PZ may have wasted his life preparing students for medical school, and Skeptico may have wished that he had thought of this first, but what about me, a real physician, who, if EoR is correct, has utterly wasted his life actually going to medical school?
Read this excerpt from EoR’s Words to a Potential Medical Student and see what I mean:
Before you enroll for that medical course, consider carefully whether it’s the best path for your life. Perhaps complementary medicine is actually a better way to go, with many clear advantages…
The course is shorter. Never mind years of study and internship, you could become an aura healer in a weekend.
Insurance premiums are lower. Never mind high liability for high risk procedures – iridology has never been a high risk science. In the better alternative therapies you don’t even touch the patient. In the best alternative therapies the patient doesn’t even have to come to you.
Profits are higher. If you’re a homeopath, you can continue to make your remedies from a small amount of the original for all eternity. If you’re a naturopath you can just mark your supplements up at high rates.

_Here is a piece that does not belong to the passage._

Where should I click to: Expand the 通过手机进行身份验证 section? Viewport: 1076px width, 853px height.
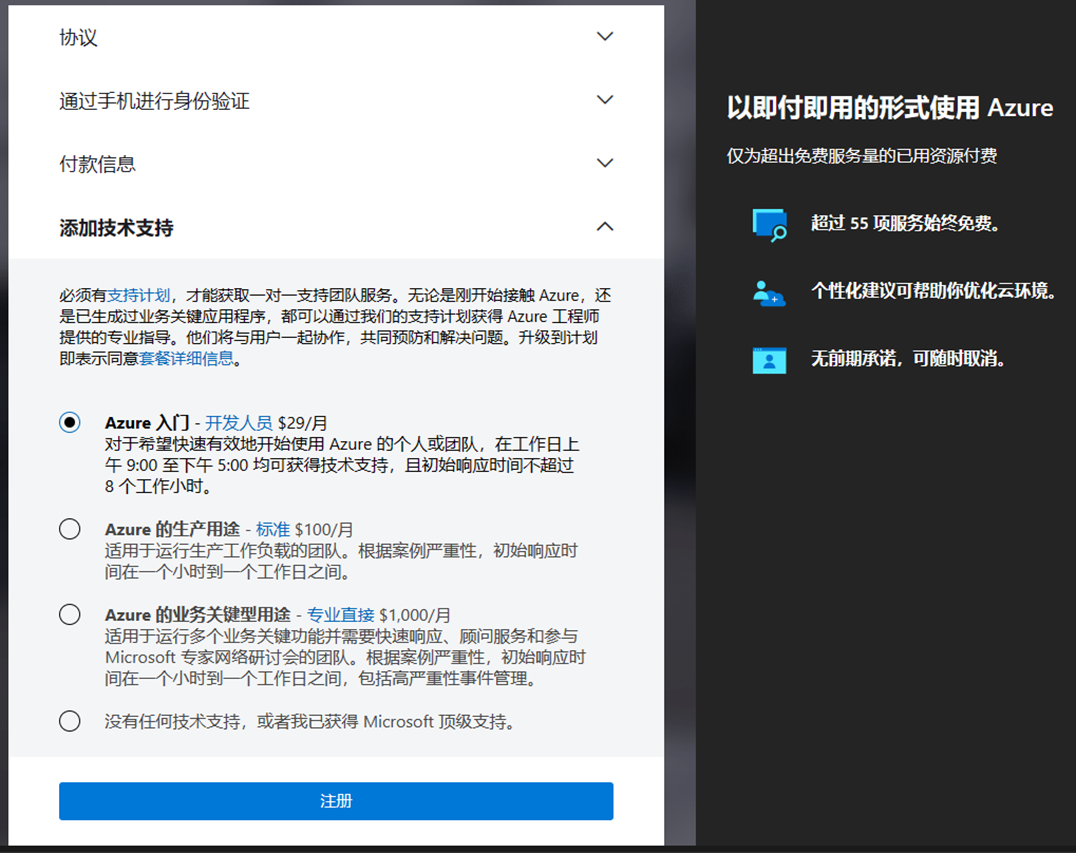click(604, 99)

More spare time. Since the tenets of complementary medicine never change, you don’t have to worry about keeping up with the latest medical research, new drugs and new procedures. The stuff you’ll learn on your course will be thousands of years old and hasn’t changed at all in all that time.
(Now read the rest.)
And here I spent four years in college, four years in medical school, eight years in residency and graduate school, and three years in fellowship to get where I am today, begging for grant money in an increasingly tight funding situation, fighting for operating room time, and worrying about one of my patients suing me.
Perhaps it’s not too late to choose this better way.
Of course, I’d never be able to look at myself in the mirror again, but that’s a small price to pay, right?